What this task involves:
The expected output is each line from the one containing "Task: Open the" to the last line of the data below, set down exactly, minus the pictures.

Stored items
────────

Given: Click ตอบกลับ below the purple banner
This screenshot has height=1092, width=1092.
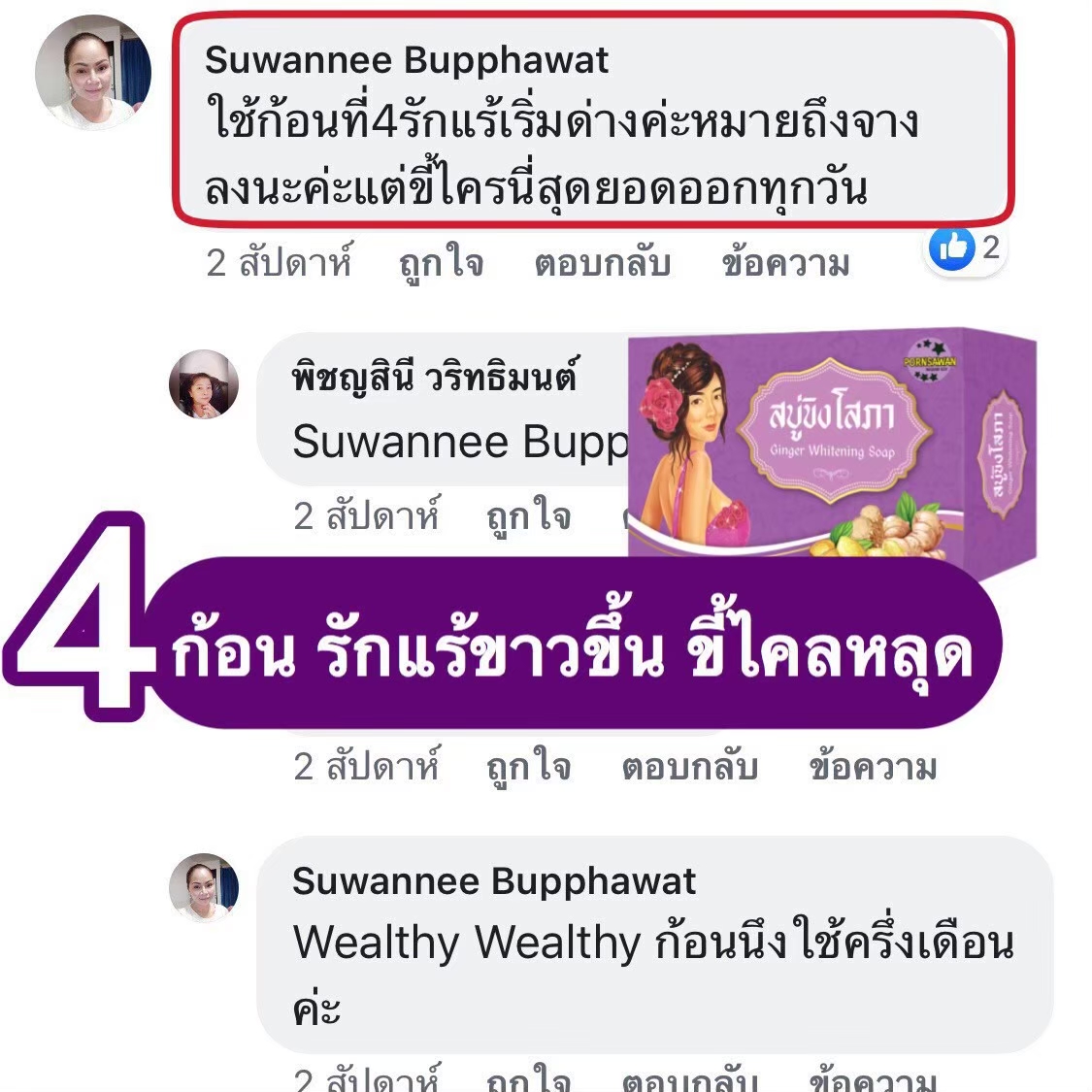Looking at the screenshot, I should [690, 767].
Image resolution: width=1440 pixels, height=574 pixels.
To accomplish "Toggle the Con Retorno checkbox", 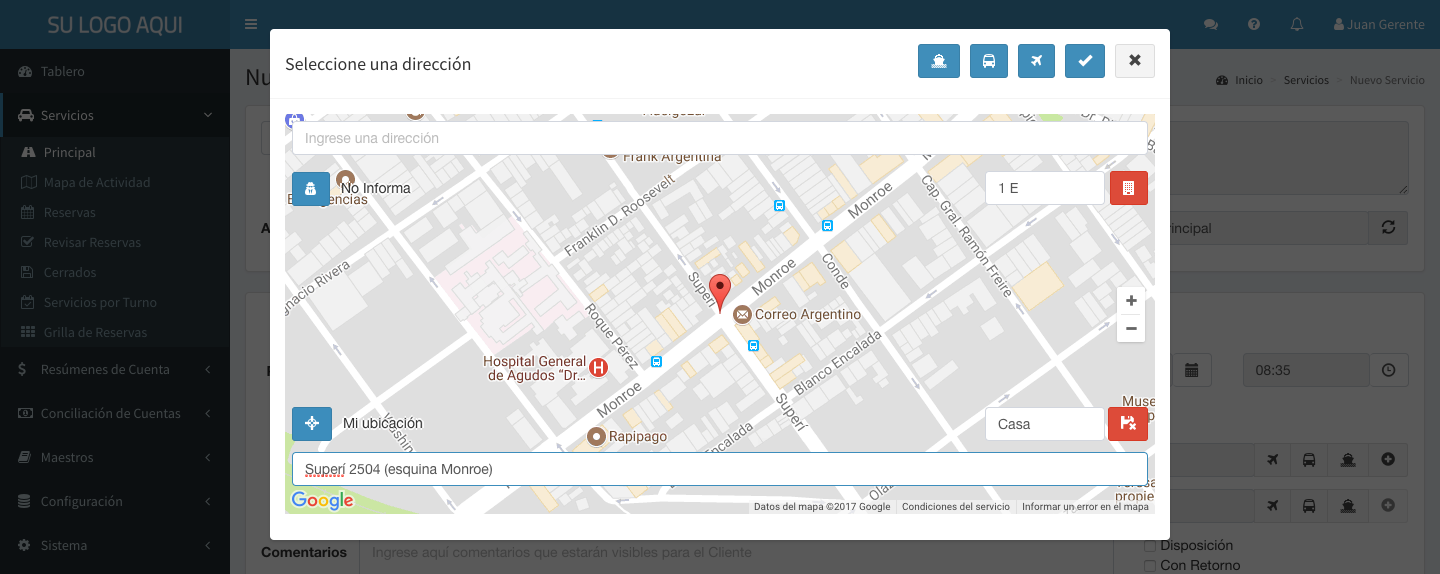I will (x=1150, y=566).
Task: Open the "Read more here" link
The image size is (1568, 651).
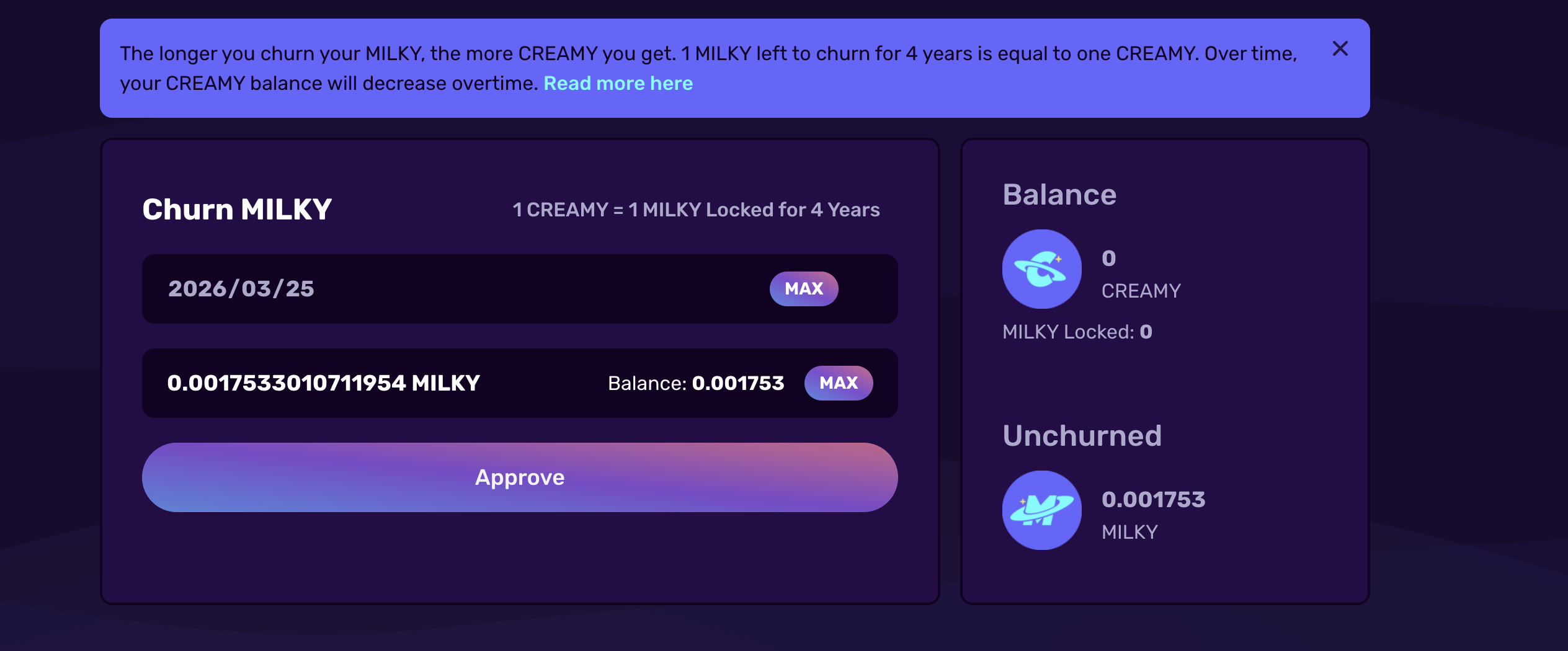Action: [x=618, y=83]
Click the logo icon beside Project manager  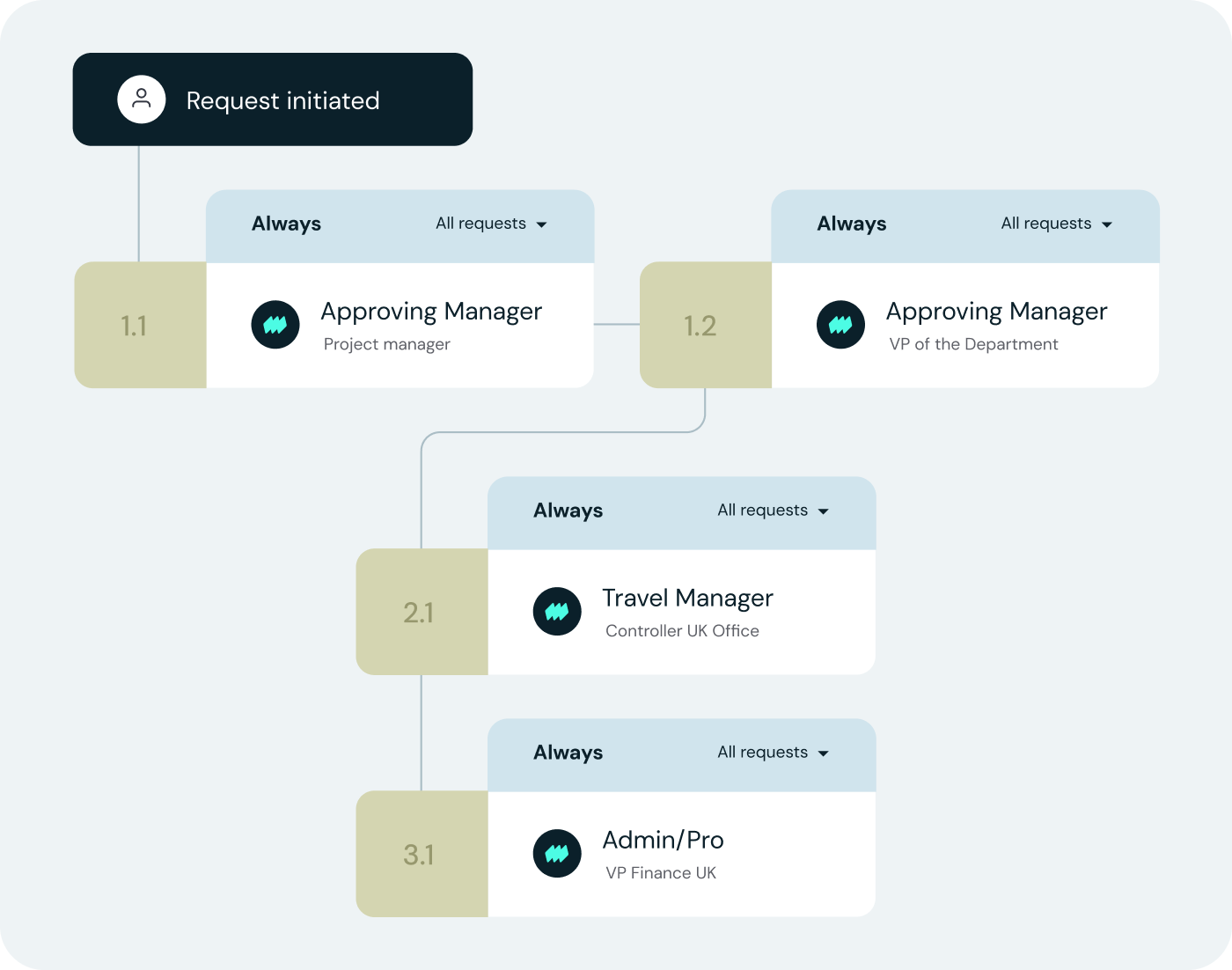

────────

Solution to the exercise:
Task: Open the "Read more here" link
The image size is (1568, 651).
Action: [x=618, y=83]
Click the logo icon beside Project manager  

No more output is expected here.